Culture The rules, morals, childrearing practices that bind a group of people together and predict their behaviour.
- Copeland 1971 gave 134 US and 194 British psychiatrists a description of a patient. 69% of the US doctors diagnosed
the patient with schizophrenia, whereas only 2% of the British said the same.

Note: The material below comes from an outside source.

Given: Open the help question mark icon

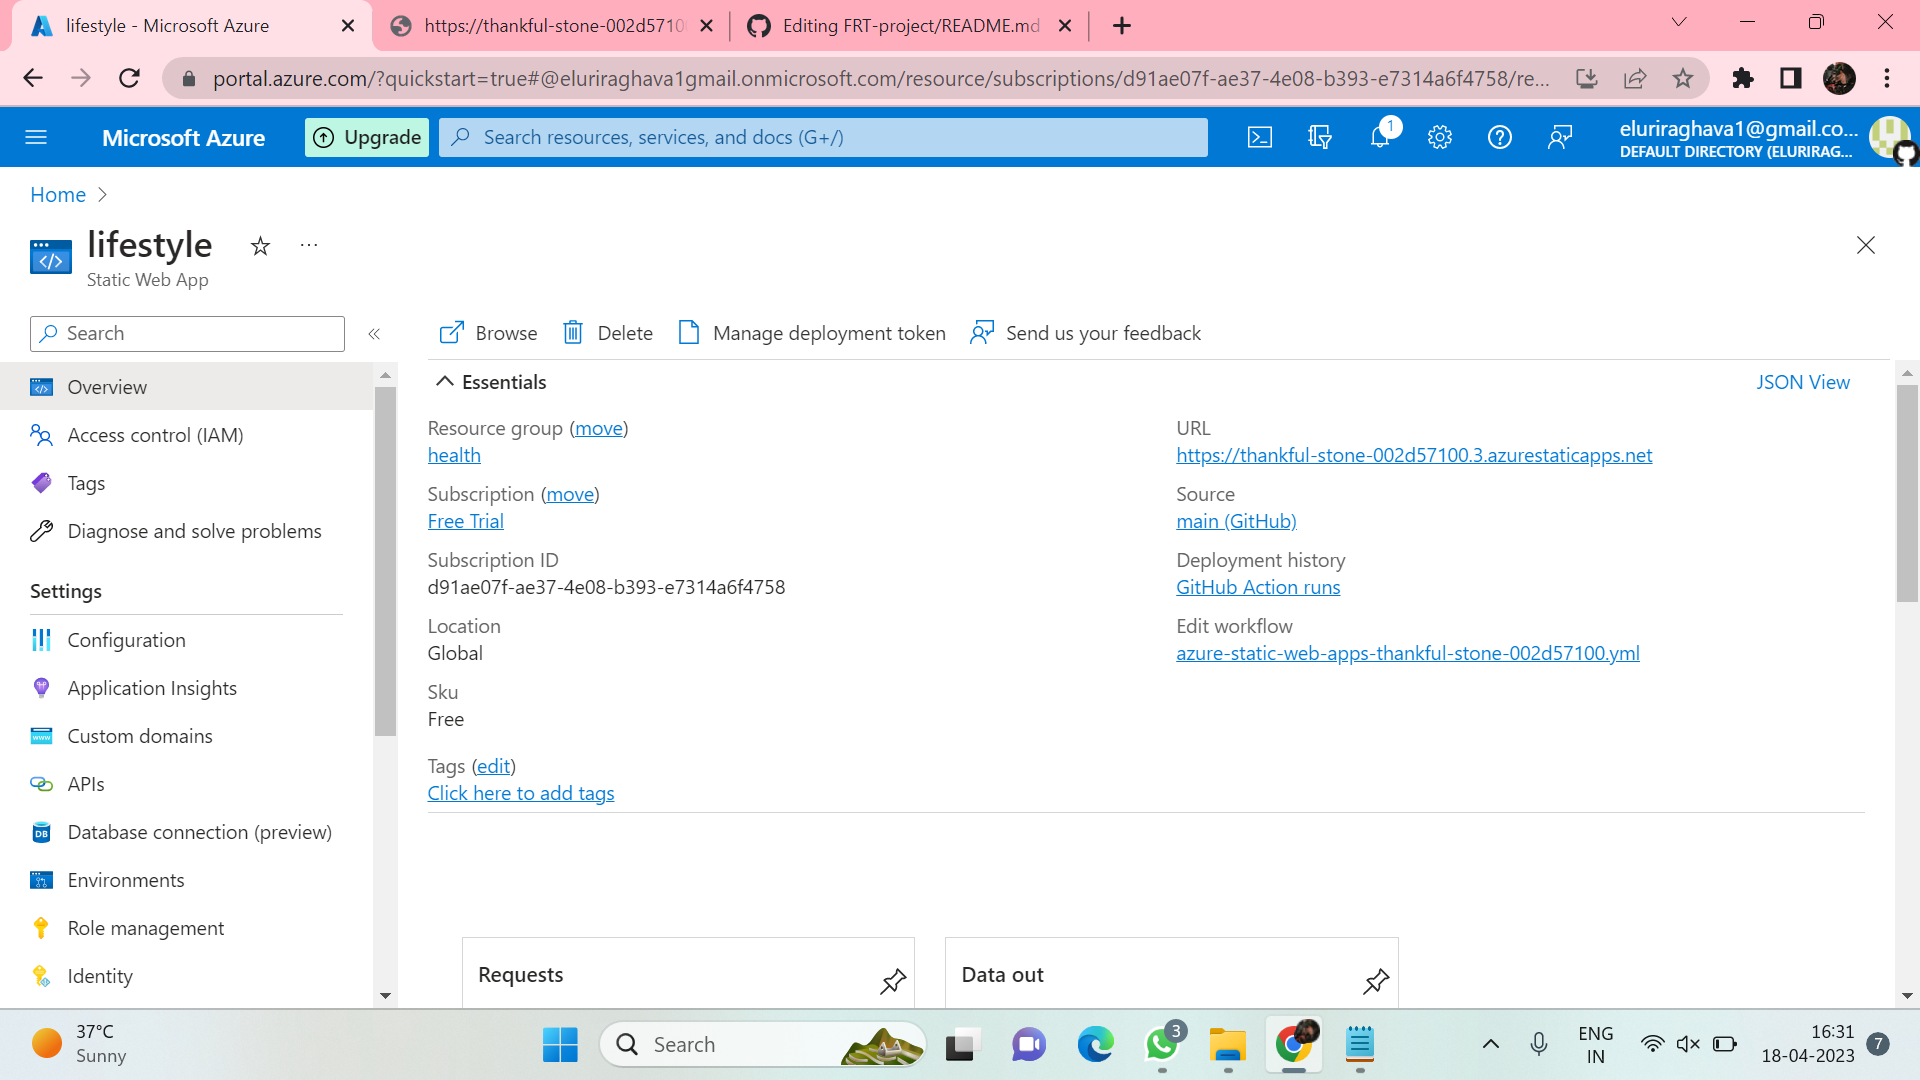Looking at the screenshot, I should tap(1499, 137).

- Luharmann et al. 2015 interviewed 60 schizophrenics (20 each in Ghana, India and US). Each was asked about the
voices they heard. The Africans and Indians reported positive experiences while, while the Americans reported to
have negative experiences. This suggests that hearing voices isn’t a certain symptoms of diagnosis for schizophrenia.

Evaluation:
- There’s little evidence that DSM is used with high reliability.
o Ex. Whaley 2001 found inter-rater reliability correlations in diagnosis of schizophrenia as low as 0.11. The
psychiatric diagnosis lacks objective measures, therefore inter-rater reliability is challenged.
o Rosenhan 1973 study: ‘normal’ people presented themselves to psychiatric hospitals in the US claiming they
heard an unfamiliar voice in their head. They were all diagnosed with schizophrenia and admitted to the
hospital. Throughout their stay, none of the staff recognized that they weren’t actually displaying symptoms of
schizophrenia. In a follow-up study, Rosenhan warned hospitals of his intention to send out more ‘pseudo
patients’, but he didn’t. This resulted in a 21% detected rate.